Это ж надо – Моцарт?!
     Ещё через несколько минут на то же место вернулся полный музыкальный позор, и Валерий Иванович открыл глаза, собирая себя к старту. «Стайер», в общем, был готов… Но перед ним оказались молодые «сириустяне». По пантомиме и некоторым звукам он понял, что здесь, в отличие от той планеты, с которой он родом, не очень относятся к старикам.
     – Бабки есть?! Чудовище! – прямо в лицо выдохнул мальчик.
     – Не знаю… – ответил Валерий Иванович и получил кулаком в лицо. Лицо упало и разбилось. «Сириустяне» возбудились и, поджигая себя фотовспышками, стали дегустировать уничтожение замешкавшегося «стайера».
     Валерий Иванович, пока был ещё в сознании, выл в себя, как в колодец, от немощи и физического бессилия… От обиды, причиняющей ему значительно больше боли, чем эти мальчики, его убийцы.
     Потом они вспомнили про деньги и остановились, весело обыскали его, забрав то, что им было нужно, и, как фартовые охотники, поставив на умирающего Валерия Ивановича одну ногу от каждого, сфотографировались с «поверженной тушей инопланетянина». Хорошо, подоспел ангел и вывел недавнего официанта покурить на веранду, чтобы тот увидел эту сцену и вызвал скорую и полицию.
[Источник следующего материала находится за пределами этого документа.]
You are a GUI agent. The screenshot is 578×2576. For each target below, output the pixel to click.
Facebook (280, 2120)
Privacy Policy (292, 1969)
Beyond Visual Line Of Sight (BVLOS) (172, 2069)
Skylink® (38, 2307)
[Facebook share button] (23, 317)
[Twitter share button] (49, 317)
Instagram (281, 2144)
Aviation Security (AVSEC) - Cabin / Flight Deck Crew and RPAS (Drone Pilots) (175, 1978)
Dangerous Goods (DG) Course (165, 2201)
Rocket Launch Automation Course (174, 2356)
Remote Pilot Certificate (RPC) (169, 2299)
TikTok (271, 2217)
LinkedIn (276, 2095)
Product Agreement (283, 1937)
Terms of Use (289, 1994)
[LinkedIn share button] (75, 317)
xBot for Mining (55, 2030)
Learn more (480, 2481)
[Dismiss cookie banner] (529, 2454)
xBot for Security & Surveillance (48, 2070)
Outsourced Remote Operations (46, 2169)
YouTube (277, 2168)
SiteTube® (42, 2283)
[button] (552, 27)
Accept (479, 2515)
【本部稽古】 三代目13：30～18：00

Просто вызвал, и всё, не разбираясь, что там к чему, – на этом его миссия закончилась.
     Привели в чувства Валерия Ивановича в карете скорой помощи; смотрел он на мир одним глазом, перед которым прыгало нагромождение незнакомых предметов и прорывались какие-то резкие запахи, а боль обиды сливалась с физической болью.
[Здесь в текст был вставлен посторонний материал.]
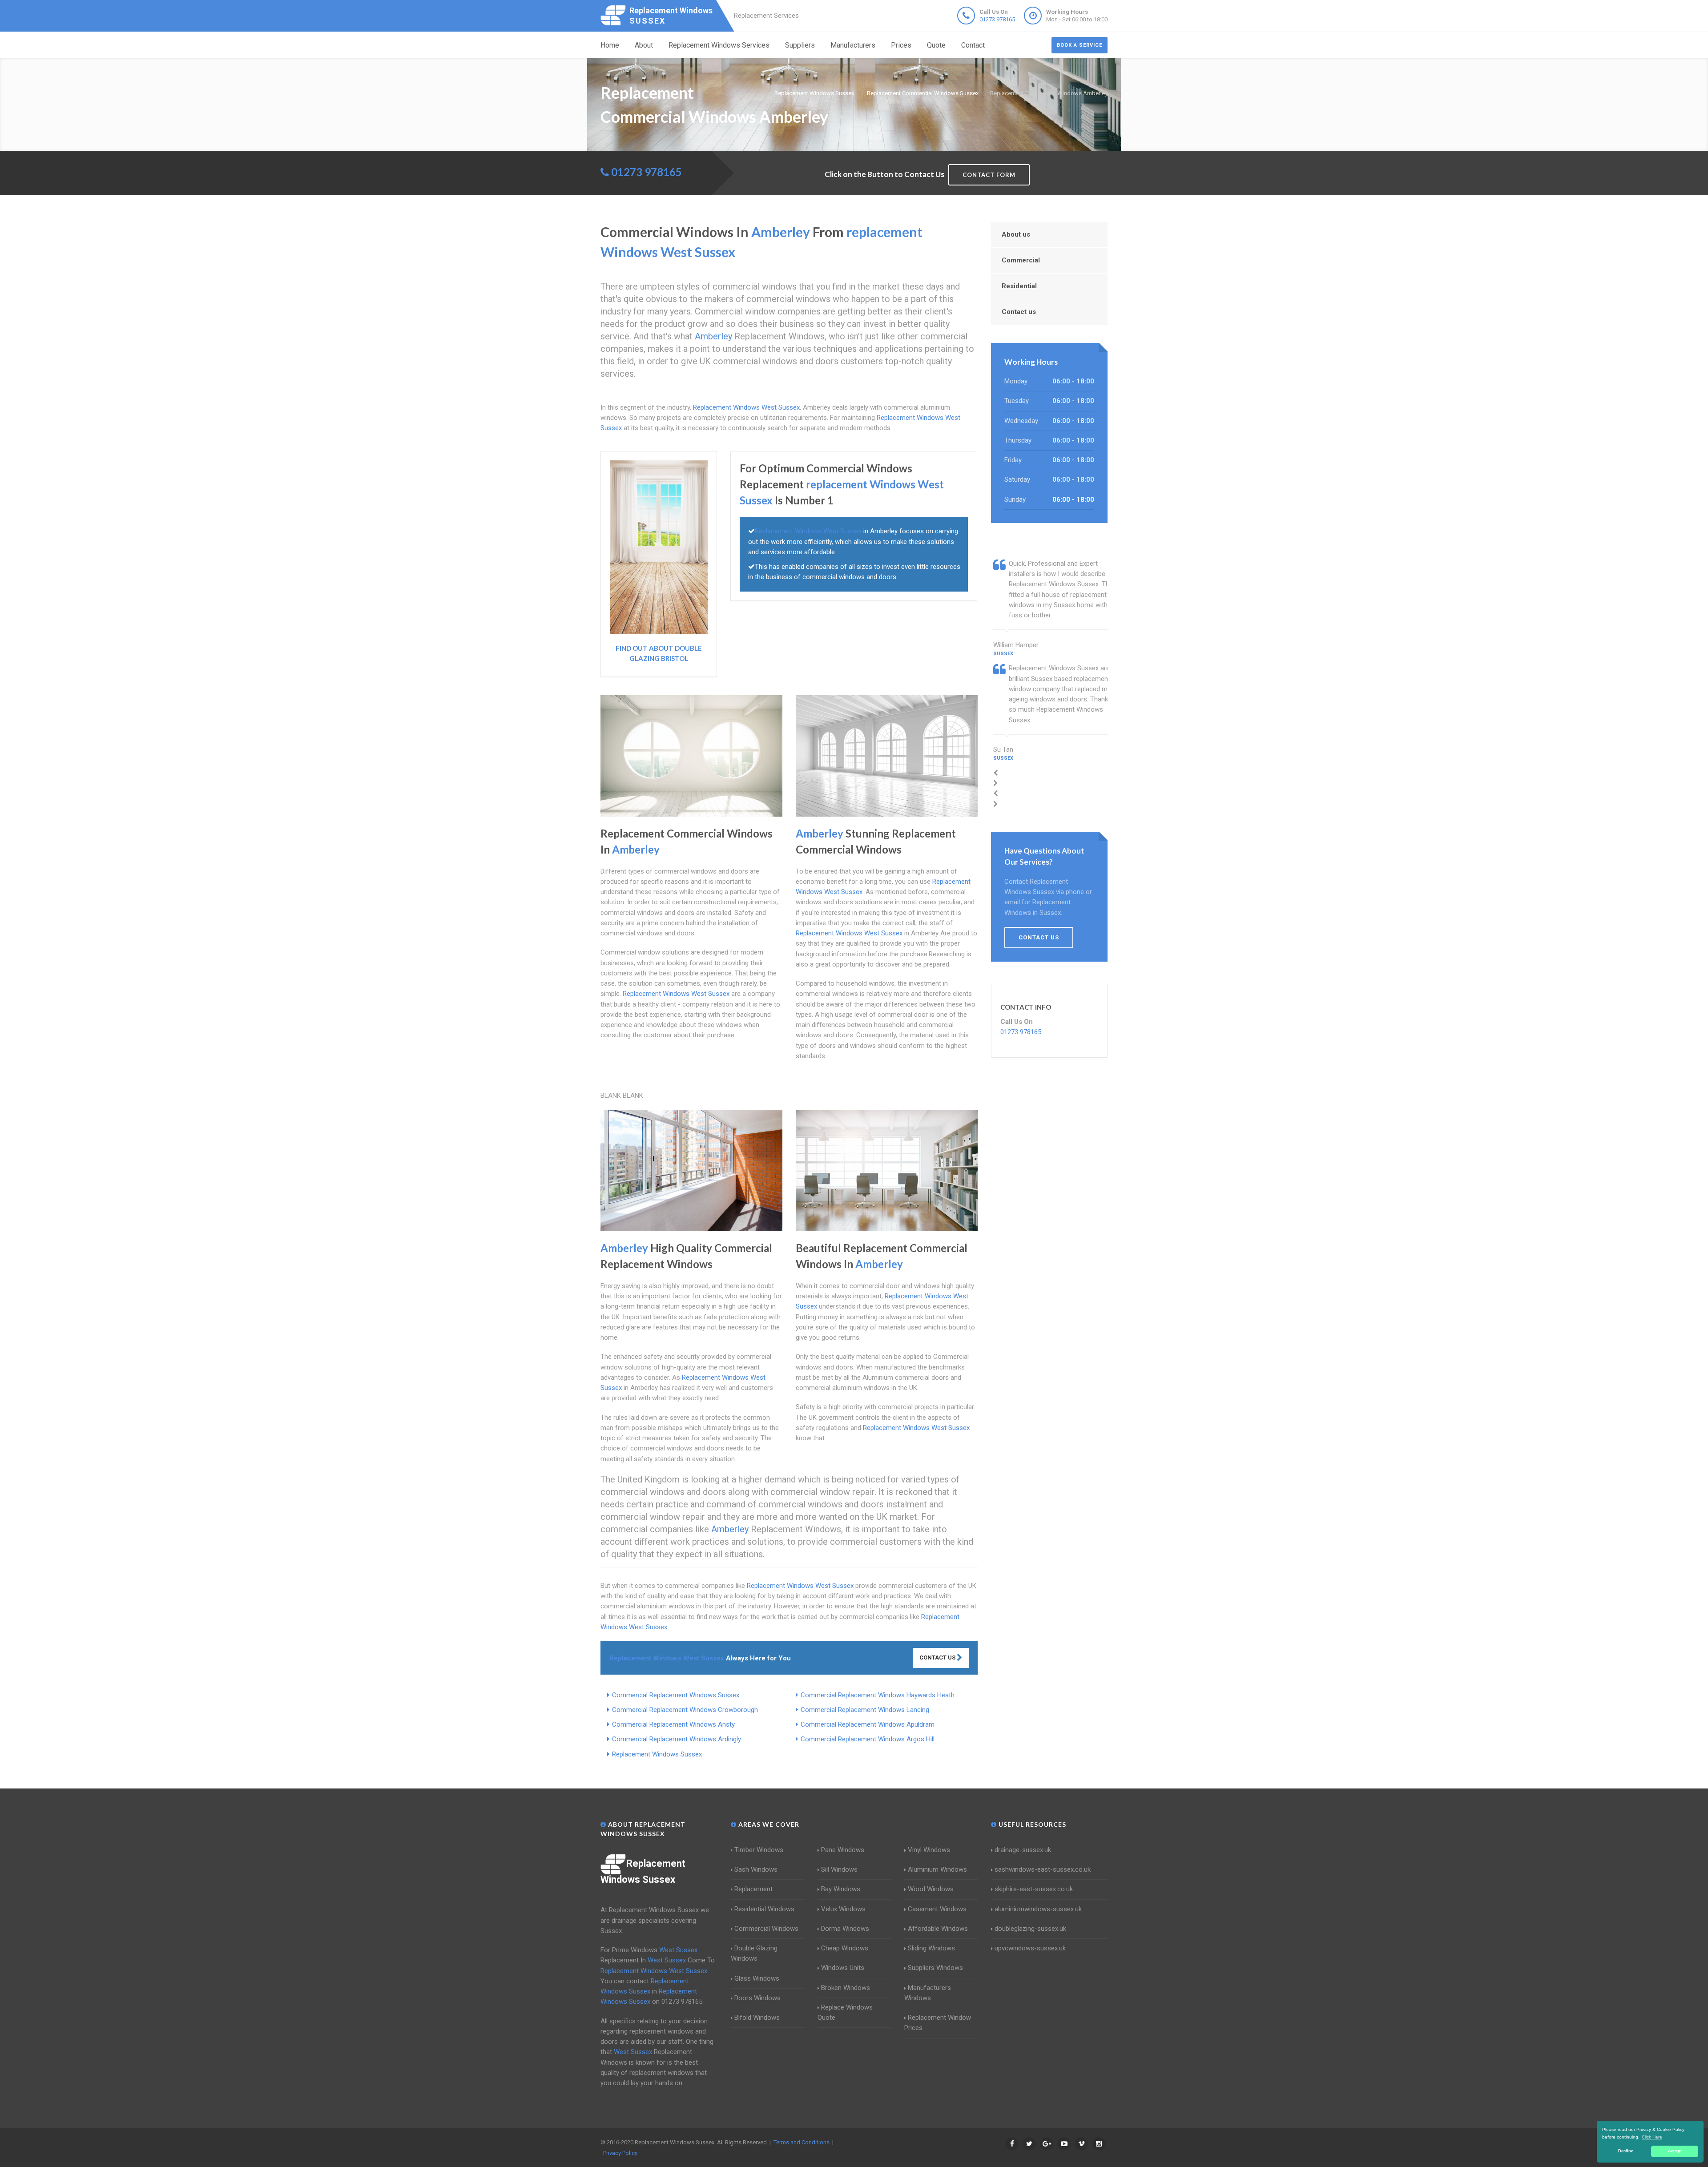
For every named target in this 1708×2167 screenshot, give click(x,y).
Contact (973, 45)
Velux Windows (843, 1909)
     – Спасибо, что не убили, – шепнул ангел. – Валера, ты давай держись. Наши сообщили, что всё обойдётся…

     Больница сказала, что кости у него целы, органы особенно не повреждены, но вот ушибы, гематомы, раны… Их надо бы зализать.
     И потекли в него жидкости, и полезли на него мази, и подключилась цветная тампопечать его тела, а в уцелевшую плоть впивались шприцы и подлезали холодные утки. Это было похоже на уже знакомую ему пантомиму, в процессе которой проскакивали ключевые слова: «больно – не больно», «принял – не принял», «будешь – не хочешь» и «господи, да где же вены у тебя?»
     Пока Валерий Иванович был под присмотром, ангел выпросил себе отгулы… Тело-то, бог с ним, заживает, но вот что было делать с душой? Это как бы не по врачебной части…
     Ночью из самого его нутра проступали слёзы, они рождались в «корневой системе», в принципах его жизни, и он не знал, что ответить этой горькой росе. Жаль, не придумана ещё «зелёнка», которой можно было иссушить это ранение.
     Невыносимо, когда твоё тело не твоё и не может никак защищать твою душу или даже хоть как-нибудь воспрепятствовать этому. Оно лежит – старое, искуроченное – и постоянно вздыхает, и мыслит, и плохо спит.
     Ответить нечем, а ответить надо, обязательно надо. Надо. Надо. Надо! Может быть, купить физическую силу? И ответить ею? Использовать для унижающей победы над этой болезнью. Почему старость не может реваншировать? Оскорблённая и униженная старость утоляла себя фантазиями о наказании, невероятными по замыслу конструкциями отмщения.
     Шёл день за днём, всякий раз пропуская перед собой ночь. Никто не помнит, кем был придуман этот ритуал. Хотя, может быть, никогда и не было тех, кто бы мог это придумать или это помнить?
     Валерий Иванович встал на ноги, и они его удержали, но главное – тонкая электроника, голова, кружилась…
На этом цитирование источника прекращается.